End-of-Day Trading Rules

Momentum investing says that excess returns can be generated by buying recent winners. In this notebook we will use Zipline's Pipeline API to research the momentum factor on our sample data.

Zipline Strategy Structure

When developing a Zipline strategy, a good first step is to consider which of your trading rules utilize end-of-day data and which ones utilize intraday data.

A typical Zipline strategy uses the Pipeline API for end-of-day trading logic. Zipline "pipelines" run once per trading day before the market opens and are used to compute alpha factors based on prior day data, and also to filter large universes down to a manageable number of securities based on these alpha factors.

A typical Zipline strategy then uses intraday data (which in live trading comes from a real-time data feed) to apply additional trading logic to this filtered universe of securities and make trading decisions throughout the trading day.

Run Pipeline

You can create and run pipelines interactively in a notebook. Although you could proceed directly to writing your Zipline strategy in a .py file, starting in a notebook is a great way to validate your code interactively before transitioning to a backtest, where debugging can be more laborious.

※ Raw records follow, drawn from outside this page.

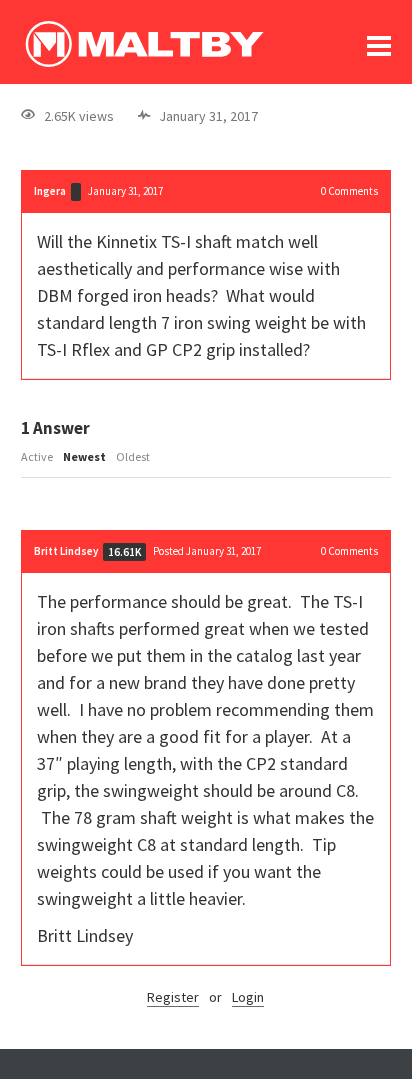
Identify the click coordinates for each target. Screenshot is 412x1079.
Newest (84, 456)
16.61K (124, 552)
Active (37, 456)
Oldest (133, 456)
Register (173, 997)
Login (248, 997)
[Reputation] (76, 192)
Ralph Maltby (144, 44)
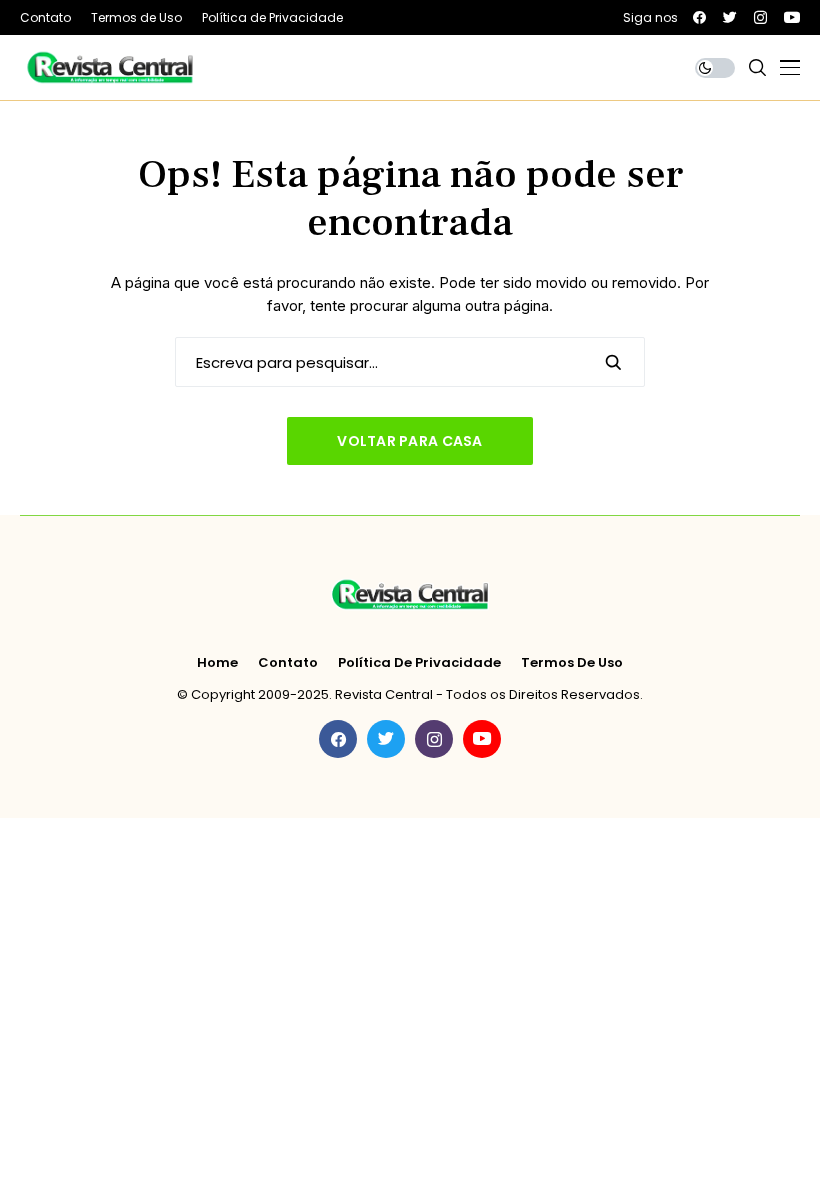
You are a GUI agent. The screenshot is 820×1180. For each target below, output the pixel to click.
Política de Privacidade (419, 663)
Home (217, 663)
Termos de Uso (572, 663)
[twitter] (730, 17)
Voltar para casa (409, 441)
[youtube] (792, 17)
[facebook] (699, 17)
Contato (288, 663)
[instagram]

The first step is to define the pipeline. A pipeline has two main attributes: columns, which is used to calculate one or more factors, and screen, which is used to filter the pipeline to a subset of securities. Here, we filter the starting universe to include only stocks with 30-day average dollar volume of at least 10 million dollars, and for these securities we calculate a 12-month return:

In [ ]:
from zipline.pipeline import Pipeline
from zipline.pipeline.factors import AverageDollarVolume, Returns

pipeline = Pipeline(
    columns={
        "1y_returns": Returns(window_length=252),
    },
    screen=AverageDollarVolume(window_length=30) > 10e6
)

The above code merely defines the pipeline but does not return any data. To compute the pipeline, we must run it on our sample data bundle.

Since we will be using the same data bundle repeatedly in our analysis, we can set it as the default bundle to avoid always having to type the name of the bundle:

In [2]:
from quantrocket.zipline import set_default_bundle
set_default_bundle("usstock-free-1min")
Out[2]:
{'status': 'successfully set default bundle'}

And now we run the pipeline:

In [3]:
from zipline.research import run_pipeline
factors = run_pipeline(pipeline, start_date="2017-01-01", end_date="2019-01-01")
factors.head()
Out[3]:
1y_returns
2017-01-03 00:00:00+00:00Equity(FIBBG00B3T3HD3 [AA])0.923288
Equity(FIBBG000B9XRY4 [AAPL])0.123843
Equity(FIBBG000BKZB36 [HD])0.044736
Equity(FIBBG000BMHYD1 [JNJ])0.179002
Equity(FIBBG000BFWKC0 [MON])0.100381

For each date in the requested date range, the resulting DataFrame contains a row for each security that passed our screen on that date, plus a column for each of our requested factors in columns.

The run_pipeline function is only used in notebooks. In a Zipline strategy, you access pipeline results one date at a time (through the pipeline_output function). To get the exact data structure you'll use in Zipline, simply select a single date like this:

In [4]:
factors = factors.xs("2017-01-03")
factors.head()
Out[4]:
1y_returns
Equity(FIBBG00B3T3HD3 [AA])0.923288
Equity(FIBBG000B9XRY4 [AAPL])0.123843
Equity(FIBBG000BKZB36 [HD])0.044736
Equity(FIBBG000BMHYD1 [JNJ])0.179002
Equity(FIBBG000BFWKC0 [MON])0.100381

By selecting a single day of pipeline output in a notebook, you can go ahead and write the end-of-day trading logic you will use in your strategy, and later transfer it to a .py file. Here, we sort the pipeline output by one-year returns and select the top 3 securities. These are the stocks our example strategy will buy.

In [5]:
returns = factors["1y_returns"].sort_values(ascending=False)
winners = returns.index[:3]
winners
Out[5]:
Index([ Equity(FIBBG00B3T3HD3 [AA]), Equity(FIBBG000GZQ728 [XOM]),
       Equity(FIBBG000BMHYD1 [JNJ])],
      dtype='object')